🤖 AI Summary
In the dynamic edge-cloud-air continuum—particularly involving satellites and mobile devices—client selection for federated learning faces challenges in simultaneously ensuring real-time responsiveness, accommodating GPU heterogeneity (e.g., NVIDIA vs. AMD), and meeting stringent service-level objective (SLO) guarantees. This paper proposes a lightweight, history- and monitoring-free client selection framework. It is the first to jointly integrate analytical modeling and probabilistic prediction to explicitly characterize the latency-energy-accuracy trade-offs and their uncertainties under GPU-accelerated training. The framework enables cross-architecture, multi-workload adaptive selection under user-specified SLO constraints.

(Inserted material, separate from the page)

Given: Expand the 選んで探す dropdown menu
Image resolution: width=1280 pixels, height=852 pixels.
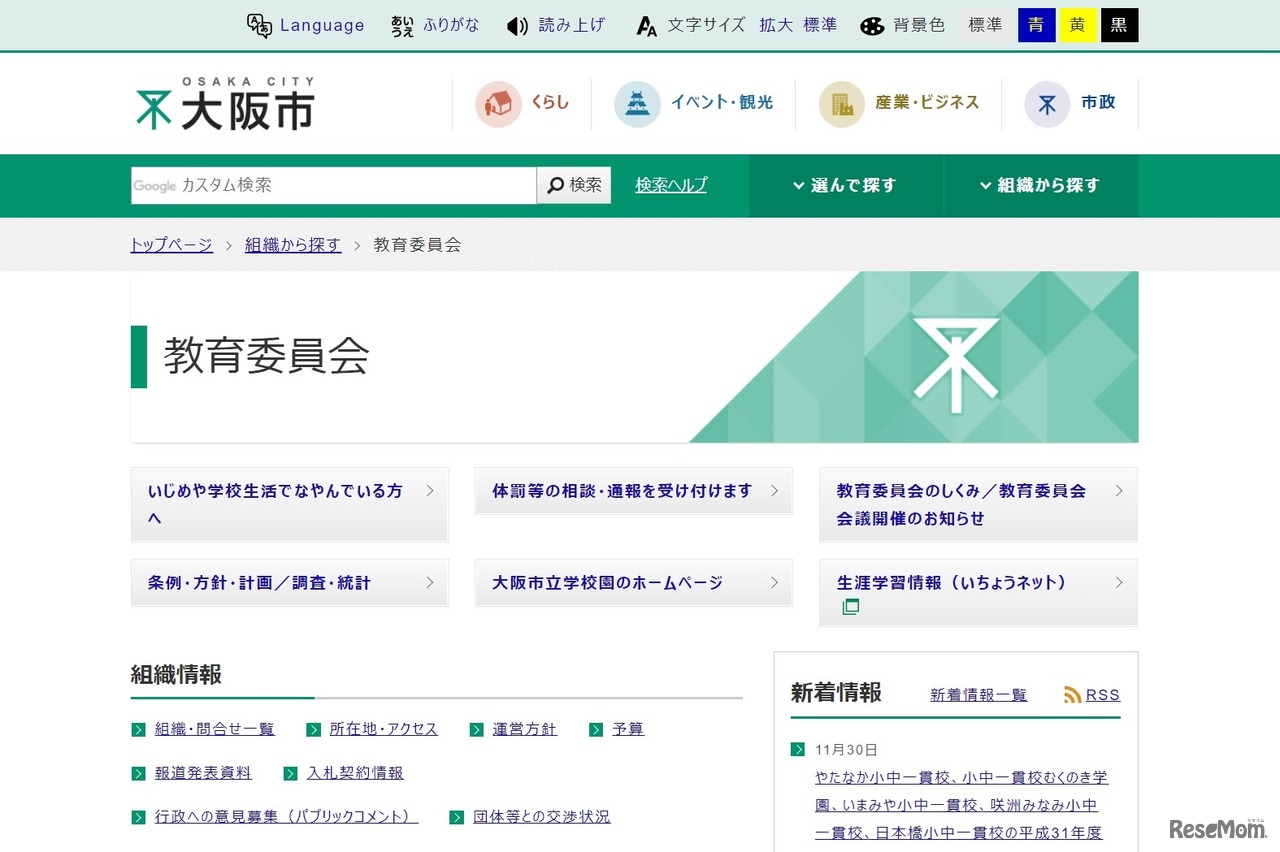Looking at the screenshot, I should tap(845, 185).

Experiments demonstrate that, compared to baseline methods, our approach improves SLO compliance by 13.77% on average and reduces computational resource waste by 72.5%.
📝 Abstract
Integration of edge, cloud and space devices into a unified 3D continuum imposes significant challenges for client selection in federated learning systems. Traditional approaches rely on continuous monitoring and historical data collection, which becomes impractical in dynamic environments where satellites and mobile devices frequently change operational conditions. Furthermore, existing solutions primarily consider CPU-based computation, failing to capture complex characteristics of GPU-accelerated training that is prevalent across the 3D continuum. This paper introduces ProbSelect, a novel approach utilizing analytical modeling and probabilistic forecasting for client selection on GPU-accelerated devices, without requiring historical data or continuous monitoring. We model client selection within user-defined SLOs. Extensive evaluation across diverse GPU architectures and workloads demonstrates that ProbSelect improves SLO compliance by 13.77% on average while achieving 72.5% computational waste reduction compared to baseline approaches.